Retyped exactly and without pictures, the lines from the one with "Instruction: Go to Мои заказы in the sidebar" through the end of the listing must form the entire answer.
+-------+
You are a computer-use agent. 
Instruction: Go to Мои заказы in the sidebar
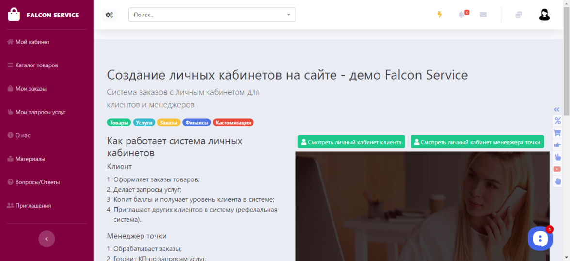coord(31,89)
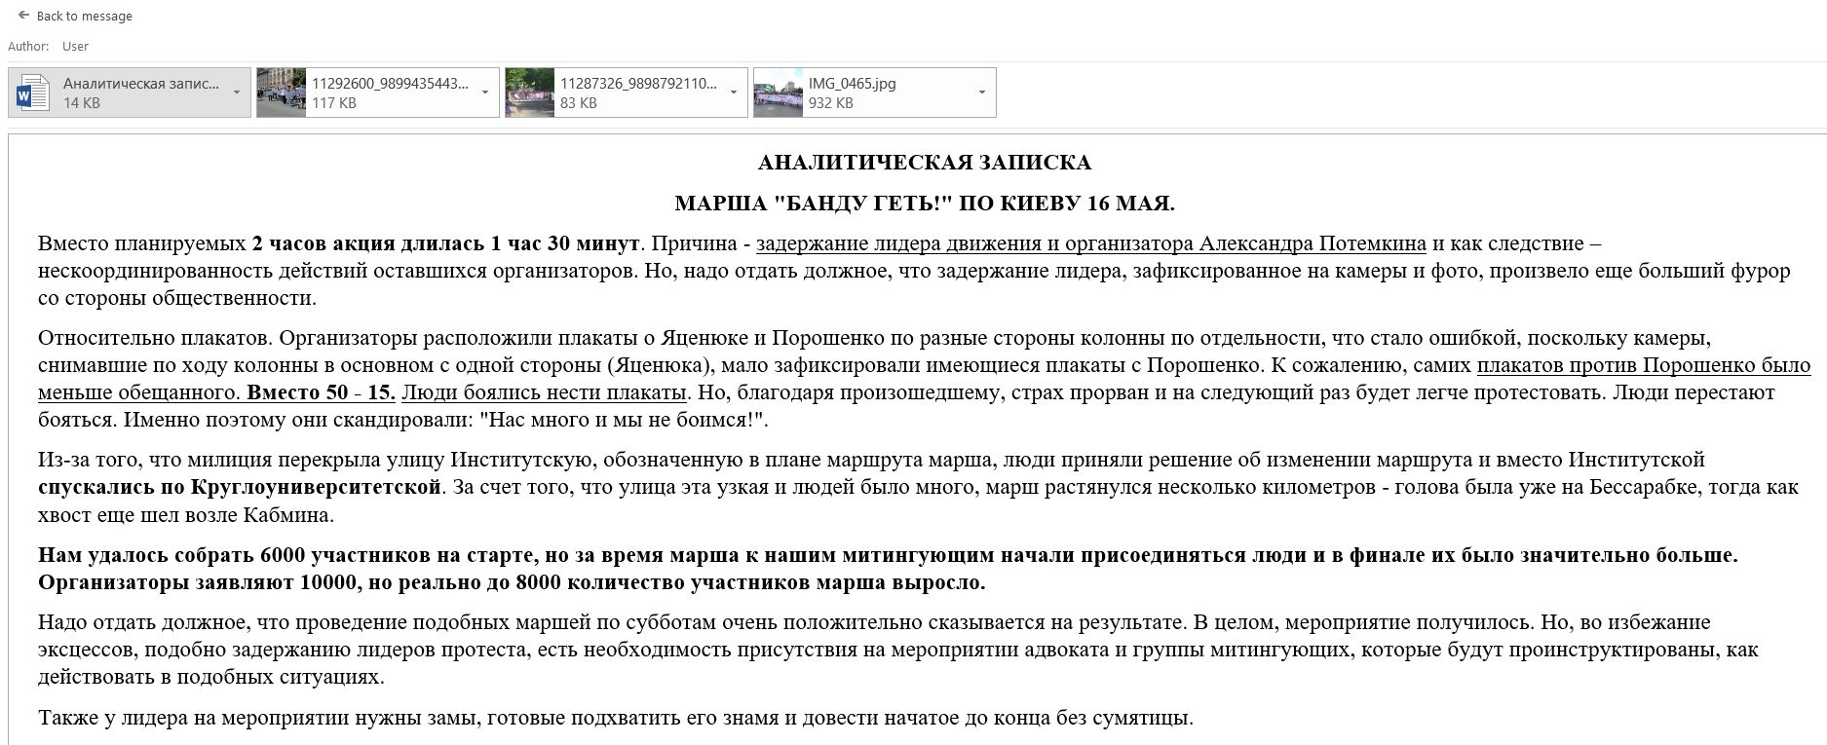This screenshot has width=1827, height=745.
Task: Expand dropdown for the Word document attachment
Action: [x=237, y=93]
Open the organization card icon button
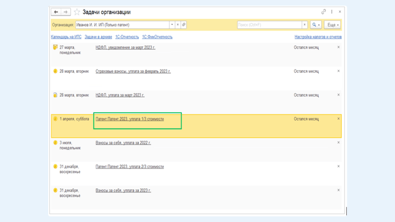Image resolution: width=395 pixels, height=222 pixels. click(184, 25)
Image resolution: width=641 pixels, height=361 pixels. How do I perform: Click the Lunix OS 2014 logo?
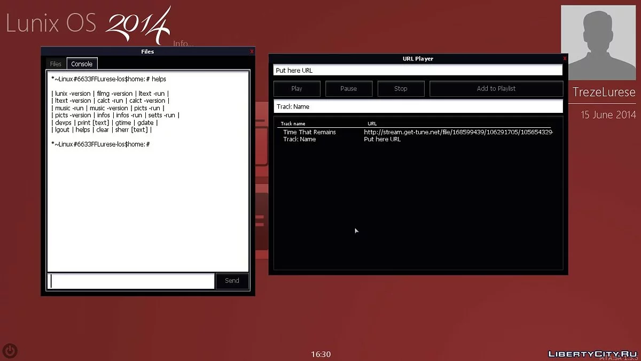click(85, 24)
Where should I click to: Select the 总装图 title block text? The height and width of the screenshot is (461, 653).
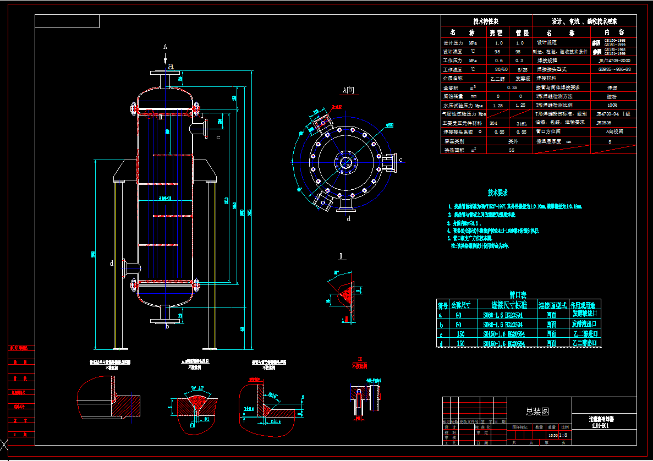click(x=536, y=411)
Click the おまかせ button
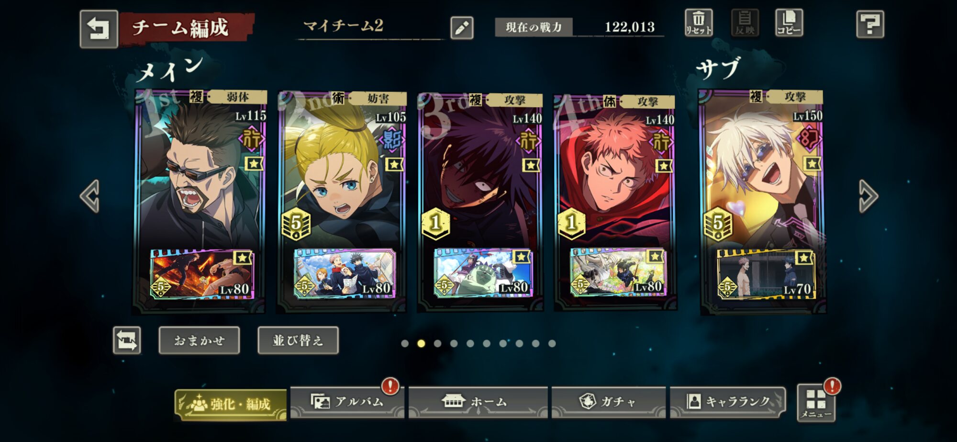This screenshot has height=442, width=957. 199,340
+-------+
• _Answer for this exercise_
Instruction: Go to Мои заказы in the sidebar
coord(31,89)
This screenshot has width=1827, height=745.
Task: Expand dropdown for the Word document attachment
Action: [x=237, y=93]
Open the organization card icon button
Image resolution: width=395 pixels, height=222 pixels. click(184, 25)
Image resolution: width=641 pixels, height=361 pixels. How do I perform: Click the Lunix OS 2014 logo?
click(85, 24)
Where should I click to: Select the 总装图 title block text? The height and width of the screenshot is (461, 653).
click(x=536, y=411)
Click the おまかせ button
This screenshot has height=442, width=957. 199,340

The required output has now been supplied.